İbrahim
DOĞAN'ı Yakınları, Yoldaşları Anlatıyor:
DEVRİMCİ HALK KURTULUŞ CEPHESİ BALKANLAR
TEMSİLCİLİĞİ’nin
açıklamasından:
1996 ÖLÜM ORUCU GAZİSİ İBRAHİM DOĞAN
KATLEDİLDİ
1996 yılındaki Ölüm Orucu direnişinde gazi olan
İBRAHİM DOĞAN yoldaşımız, tedavi görmek için geldiği Yunanistan-Atina'da
TERAPEFTİRİO HRONİON PATİSEON hastanesinde elleri arkadan bağlı bir şekilde
asılarak katledildi. Türkiye faşist devletinden başka hiçbir düşmanı olmayan
İBRAHİM DOĞAN'ın, Ölüm Orucu direnişinin
hapishanelerde ve dışarda ülke sathına yayılarak
sürdüğü ve birçok ülkenin halklarının olduğu gibi Yunan halkının da sempatisini
ve desteğini kazandığı bir dönemde katledilmesi bir tesadüf değildir. Bu
katliam, Ölüm Oruçları karşısında çaresiz kalan, tutsakların en demokratik, en
insani taleplerini kabul etmek yerine her geçen gün yeni saldırı ve katliam
planları yapan Türkiye faşizminin işbirlikçileri ile yada
ölüm mangalarıyla yaptırdığı bir katliamdır. Emperyalizmin uşakları, ölüm
mangalarını, halkın ve devrimcilerin üzerine salarak demoralizasyon,
korku ve panik ortamı yaratıp yeni saldırılara zemin hazırlamayı amaçlamaktadır.
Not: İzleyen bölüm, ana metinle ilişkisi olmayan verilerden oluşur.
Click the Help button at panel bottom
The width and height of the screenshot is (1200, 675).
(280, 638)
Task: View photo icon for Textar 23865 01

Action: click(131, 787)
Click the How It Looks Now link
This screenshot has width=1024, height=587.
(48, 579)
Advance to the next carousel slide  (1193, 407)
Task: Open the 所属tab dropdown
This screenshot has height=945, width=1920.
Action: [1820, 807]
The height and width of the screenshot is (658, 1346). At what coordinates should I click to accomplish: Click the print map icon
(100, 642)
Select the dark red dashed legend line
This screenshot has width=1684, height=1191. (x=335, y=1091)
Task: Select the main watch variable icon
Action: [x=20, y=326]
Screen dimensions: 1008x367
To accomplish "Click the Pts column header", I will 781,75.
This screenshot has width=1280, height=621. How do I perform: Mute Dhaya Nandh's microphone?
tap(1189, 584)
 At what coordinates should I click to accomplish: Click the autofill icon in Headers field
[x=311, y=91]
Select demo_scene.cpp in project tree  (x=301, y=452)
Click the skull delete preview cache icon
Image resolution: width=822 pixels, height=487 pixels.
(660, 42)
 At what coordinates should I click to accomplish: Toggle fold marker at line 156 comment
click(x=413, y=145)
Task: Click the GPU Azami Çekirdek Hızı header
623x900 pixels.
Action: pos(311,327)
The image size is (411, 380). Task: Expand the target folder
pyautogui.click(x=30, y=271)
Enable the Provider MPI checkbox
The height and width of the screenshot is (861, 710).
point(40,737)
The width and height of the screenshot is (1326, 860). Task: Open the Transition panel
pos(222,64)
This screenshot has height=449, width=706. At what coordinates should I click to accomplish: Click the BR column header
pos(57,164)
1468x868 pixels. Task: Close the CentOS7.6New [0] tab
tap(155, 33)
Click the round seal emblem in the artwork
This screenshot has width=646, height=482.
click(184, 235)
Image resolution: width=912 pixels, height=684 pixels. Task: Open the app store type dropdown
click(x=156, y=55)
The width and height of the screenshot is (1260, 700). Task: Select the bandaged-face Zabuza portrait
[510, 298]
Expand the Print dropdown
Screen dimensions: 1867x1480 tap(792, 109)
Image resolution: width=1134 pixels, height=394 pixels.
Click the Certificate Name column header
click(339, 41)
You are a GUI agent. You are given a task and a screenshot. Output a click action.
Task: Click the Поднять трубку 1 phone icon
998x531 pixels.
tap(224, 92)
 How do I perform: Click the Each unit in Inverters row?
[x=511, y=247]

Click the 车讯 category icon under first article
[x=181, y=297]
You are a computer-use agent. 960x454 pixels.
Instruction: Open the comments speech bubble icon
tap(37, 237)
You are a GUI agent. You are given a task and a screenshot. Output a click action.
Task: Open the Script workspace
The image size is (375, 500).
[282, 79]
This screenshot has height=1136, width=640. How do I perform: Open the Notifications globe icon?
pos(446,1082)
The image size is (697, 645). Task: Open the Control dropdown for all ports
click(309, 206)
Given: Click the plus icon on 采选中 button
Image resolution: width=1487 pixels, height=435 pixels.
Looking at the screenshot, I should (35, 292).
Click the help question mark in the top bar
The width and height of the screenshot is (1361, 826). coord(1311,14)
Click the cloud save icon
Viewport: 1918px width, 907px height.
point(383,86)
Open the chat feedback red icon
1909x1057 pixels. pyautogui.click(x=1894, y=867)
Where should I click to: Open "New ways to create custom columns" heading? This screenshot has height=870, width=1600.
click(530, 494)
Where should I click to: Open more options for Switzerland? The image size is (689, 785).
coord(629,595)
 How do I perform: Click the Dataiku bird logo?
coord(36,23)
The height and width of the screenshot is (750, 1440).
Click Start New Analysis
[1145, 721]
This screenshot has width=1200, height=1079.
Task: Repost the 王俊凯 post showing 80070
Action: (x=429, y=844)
Faşizmin ahlakı yoktur. Faşizmin insani hiçbir yanı yoktur. Tedavi olan, sakat
bir devrimciyi katletmesi nasıl bir ahlakın ve ideolojinin temsilcisi olduğunu
gösteriyor.
Yunan Devleti'ne sesleniyor ve soruyoruz; 13 Ağustos
tarihli Otopsi raporuna göre İbrahin Doğan'ın
ölümünün cinayet olduğu açık ve kesindir. İbrahim Doğan katledilmiştir.
Cinayeti kim, kimler ve nasıl işledi? Türkiye faşizminin ölüm mangaları mı yoksa
Yunanistan'da Türkiye faşizmi ile işbirliği yapan kesimler mi? Kim? Bu cinayeti
aydınlatmak sorumlularını bulmak Yunan Devleti'nin görevidir. Tedavi olan sakat
bir devrimciyi katletmenin nasıl bir ahlak ve ideolojinin sonucu olduğu açıktır.
Bunu ancak devrimcileri katleden, insanlığa düşman faşistler yapabilir. Katil
kim? Bu sorunun cevabı bulunmalıdır? Bu sorunun cevabı devlettedir. Devlet bunu
aydınlatmazsa kendisi zan altında kalacaktır.
(...)
Sessiz, mütevazi
kişiliğiyle, iyileşme çabası ile tedavi gördüğü hastanelerde hiç dil bilmemesine
karşın doktorundan, hemşiresine, sağlık bakıcısından hastalara kadar herkesin
sevgisini ve sempatisini kazanmış bir devrimciydi. Rahatsız olmasına karşın
sürmekte olan Ölüm Oruçlarındaki yoldaşlarıma nasıl destek verebilirim diye
düşünüyordu. 1996 Ölüm Orucu'nun bir tanığı olarak, Yunan kamuoyuna
devrimcilerin ölüm orucuna nasıl kendi gönüllülükleri ile katıldığını, devletin
devrimcileri nasıl inançlarından soyundurmak istediğini anlatmak için gazete,
televizyon ve radyolarla röportajlar yapıyor, toplantılara katılıyordu.
Faşizmin işgallerini, katliamlarını yaşamış, binlerce yurtsever ve devrimcisini
kaybetmiş Yunan halkının ve demokratik kurumların bu alçakça saldırının peşini
bırakmayacağına, duyarlı olacağına inanıyoruz.
Türkiye faşizminin ölüm mangalarının veya işbirlikçi
faşist katillerin alçakça saldırıları bizi haklı ve meşru mücadelemizden
vazgeçiremeyecek. Kardeş halklarla bağlarımızı koparamayacak. Faşizm bizi
katlederek tüketemez. İşte 30 yıllık tarih... İşte yakın tarihimiz... Öldükçe
çoğalıyoruz.
İBRAHİM DOĞAN ÖLÜMSÜZDÜR!
İBRAHİM DOĞAN'I MÜCADELEMİZDE YAŞATACAĞIZ!
KAHROLSUN FAŞİZM YAŞASIN MÜCADELEMİZ!